Quienes lo conocieron a los 15 años cuentan que alguna vez previo al debut de un campeonato realizado en el Lima Cricket vio cómo Jefferson Farfán se preparaba a usar unos chimpunes de marca extranjera que su tío Roberto le había regalado. Paolo, quien meses antes lo había recibido en Alianza Lima como a un hermano, no podía permitirle esas ostentosas diferencias y se los quitó. Entre risas decidió usurparle aquel detalle navideño. Acto seguido, la clave de esa hermandad sentaría su punto de partida: Jefferson, en lugar de mostrarle rebeldía, le procuró docilidad. Una inadvertida secuencia que sorprendió a Paolo, quien terminó jugando —y goleando— con los zapatos de su eterno compadre, y Farfán con los que repartió el club. La adolescente dupla más afamada de los torneos de menores había intercambiado algo más que simple utilería; se había profesado lealtad.
Ese es José Paolo Guerrero Gonzales, el hijo de Doña ‘Peta’. El tipo que avanza por el Jorge Chávez de la mano de su madre sin necesidad de tomarla. El que se adelanta y retrocede buscándola y hallándola, como si el temor de perderla en la multitud de sus seguidores fuera un breve desconsuelo. Si algunos puntos vulnerables tiene el vigente goleador histórico de la bicolor, son los sobresaltos de su progenitora, a la que en cada Día de la Madre no duda en citarla en sus redes sociales utilizando su más recurrente apología: “mujer luchadora y batalladora”. Cuando Paolo veía fútbol durante la suspensión que le aplicó la FIFA se desesperaba, pero era ‘Peta’ la única que sabía cómo controlarlo. Un abrazo milimétricamente apaciguado y la promesa de que un día después se prepararía cebiche en casa. Doña Petronila es para Paolo la estampita de todos sus altares.
“El fútbol es diversión, solo si pierdo puedo llegar a ser otra persona”, dijo alguna vez explicando por qué le arrojó un tomatodo a un hincha del Hamburgo alemán que lo increpó por una derrota al término de un partido. Mientras llenaba de maletas la bodega de su auto sin hablarme, recordé nuevamente esa frase y abrí las cortinas del ambivalente escenario que ha desnudado su vida.
Momentos cumbres como su reveladora aparición en la Champions con el Bayern, como su grito goleador en la final del Mundial de Clubes siendo estelar de Corinthians o el beso que le procuró a nuestra camiseta cuando un tanto suyo a Colombia puso al Perú ad portas de un mundial, hoy hacen un versus con sus lesiones.

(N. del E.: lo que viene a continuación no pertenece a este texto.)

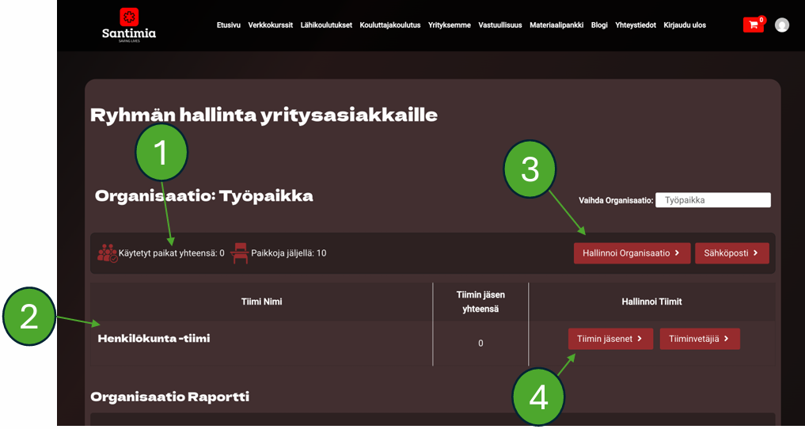Navigate to the Yrityksemme page
Viewport: 805px width, 429px height.
450,25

A Paolo solo el fútbol lo puede llenar, algo que jamás harían los autos de lujo que colecciona ni los intrépidos caballos de carrera que cría ni tampoco los más creativos tatuajes que su cuerpo posee, aun cuando estos tengan a uno de sus hijos caminando sobre su vientre.
Tenía una ametralladora cargada de preguntas sobre su futuro inmediato, pero temía que estas fluyan con una leve tosquedad. El ser humano siempre por delante fue la premisa que el propio Paolo me propuso. Antes de cerrar la puerta de su auto negro en el aeropuerto volteó a mirarme y me pidió: “por favor, ¿hablamos cuando venga por la selección?”.
Recibir embestidas, levantar la guardia y mover las piernas con agilidad es la historia de su vida. Más por estos días, Paolo combate los fantasmas que lo acechan sabiendo que puede estar a poco de que timbre la campanilla. El capitán es, sin embargo, un hombre maduro. Pícaro, tierno, iracundo por momentos, pero maduro. Capaz de esquivar las marcas ultradefensivas de los rivales de turno y las ‘inoportunas’ preguntas de este reportero. Evitar el pronto nocaut es su inmediato objetivo, paradojas de un hombre acostumbrado en casi 38 años de vida a desenvainar los más recordados mazazos.